Les liens privilégiés de la maison Rolex avec le cercle très fermé des champions automobiles ne datent pas d’hier : en septembre 1935, sir Malcolm Campbell établit à Bonneville Salt Flats, dans l’Utah, un record à plus de 485 km/h, en arborant la célèbre Oyster, qui verra dès lors ses ventes s’envoler. Vingt-huit ans plus tard, l’horloger suisse décide de renouer avec les sports mécaniques, en créant un chronographe répondant aux exigences des pilotes professionnels, désireux de mesurer leur vitesse. C’est ainsi que la Cosmograph Daytona Paul Newman voit le jour, destinée à devenir l’une des montres vintage les plus recherchées au monde.
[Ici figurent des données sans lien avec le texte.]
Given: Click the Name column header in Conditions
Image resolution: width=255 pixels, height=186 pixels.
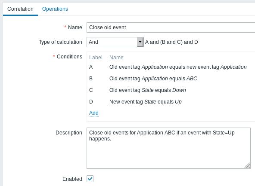Looking at the screenshot, I should click(x=116, y=58).
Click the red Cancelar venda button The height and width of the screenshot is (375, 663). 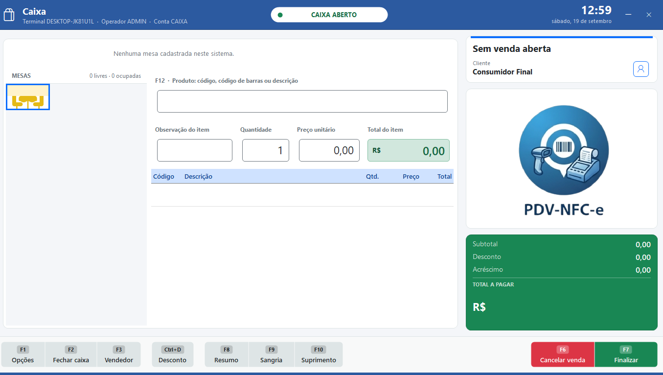563,354
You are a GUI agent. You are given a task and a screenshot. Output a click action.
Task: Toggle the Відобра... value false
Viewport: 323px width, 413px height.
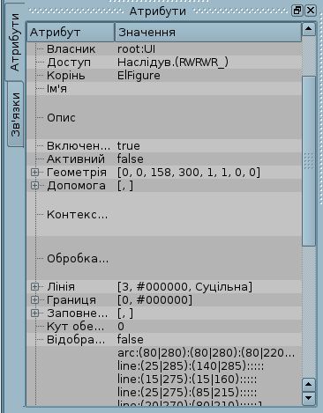point(131,340)
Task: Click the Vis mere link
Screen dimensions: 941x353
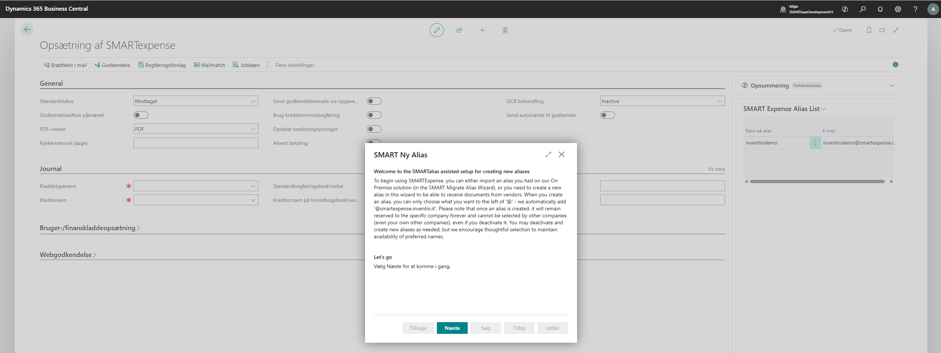Action: [716, 169]
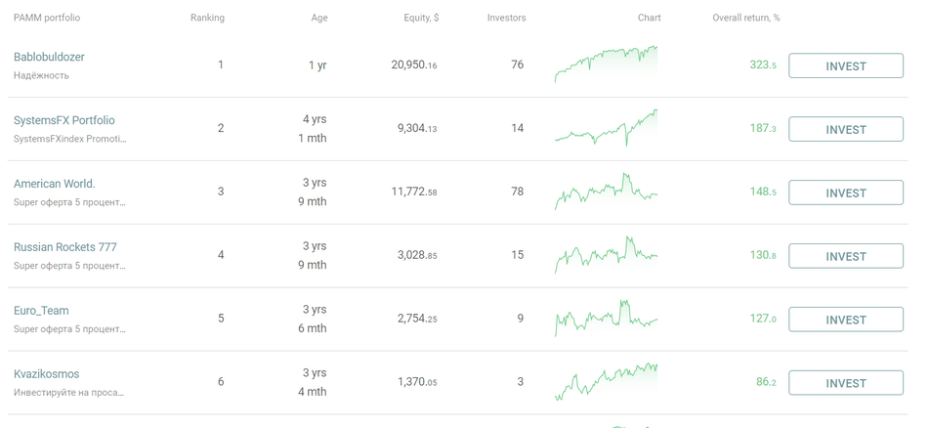The height and width of the screenshot is (428, 929).
Task: Click the Euro_Team chart thumbnail
Action: [606, 319]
Pourtant, en 1963, cet accessoire précieux ne porte pas encore le nom du légendaire circuit américain, ni celui de l’acteur hollywoodien aux yeux bleu azur, mais celui d’une autre ville, bien européenne celle-ci : Le Mans… Stratégie marketing ou volonté de séduire une clientèle américaine, l’année suivante, Rolex rectifie le tir en rebaptisant la montre «Daytona», du nom de la célèbre station de Floride où se déroulent de folles compétitions. Quant à Paul Newman, la célèbre marque «à la couronne» ne va croiser sa trajectoire qu’en 1968, lors du tournage du film Virages par le réalisateur James Goldstone : il y joue le rôle d’un coureur des 500 miles d’Indianopolis, au poignet duquel on devine à plusieurs reprises la fameuse montre. Double découverte pour l’acteur, qui tombe à la fois amoureux de la course automobile qu’il ne cessera de pratiquer, jusqu’à son décès en 2008  et de la Cosmograph, dont il possédera jusqu’à cinq exemplaires.
 

  
  

L’alliance de la technologie et du luxe
Issu de cette série mythique, notre chronographe de référence 6241 se présente dans la version or, éditée principalement entre 1966 et 1969 ; deux possibilités s’offraient alors à l’acquéreur, suivant qu’il était américain ou français : de l’or 14 ct pour le premier, 18 ct pour le second. Ce qui est le cas de cet exemplaire destiné au marché hexagonal et présentant d’ailleurs les poinçons de la garantie française pour l’importation, avec le double hibou. Quant à son élégant cadran à fond noir, il est l’un des deux existants, l’autre, dit aussi «exotique», étant de couleur champagne. Dans tous les cas, une fort belle enveloppe pour des performances techniques, toujours recherchées par les connaisseurs. À commencer par un mouvement qui bat 21 600 alternances par heure, lui assurant une fiabilité à toute épreuve. Et sans oublier la lunette à échelle tachymétrique, qui permet aux pilotes de mesurer avec précision leur vitesse moyenne jusqu’à 400 kilomètres (ou miles à l’heure, selon leur préférence). Les trois petits compteurs, eux, affichent, 30 minutes à 3 h les minutes, 12 heures à 6 h et à 9 h, la trotteuse permanente. Conservé et parfaitement entretenu par le même propriétaire depuis son achat, le précieux accessoire est monté sur un bracelet à mailles or d’origine, lui aussi peu courant. À titre de comparaison, on rappellera que les modèles avec boîtier (et bracelet) en acier se rencontrent plus souvent en salles de ventes. Ce qui ne les empêchent pas d’enregistrer de beaux scores, à l’image d’une Cosmograph Daytona de 1964, à fond champagne, qui atteignait 153 012 € à Drouot, chez Aguttes OVV, en avril 2014. Gageons que notre modèle en or fera à son tour l’événement.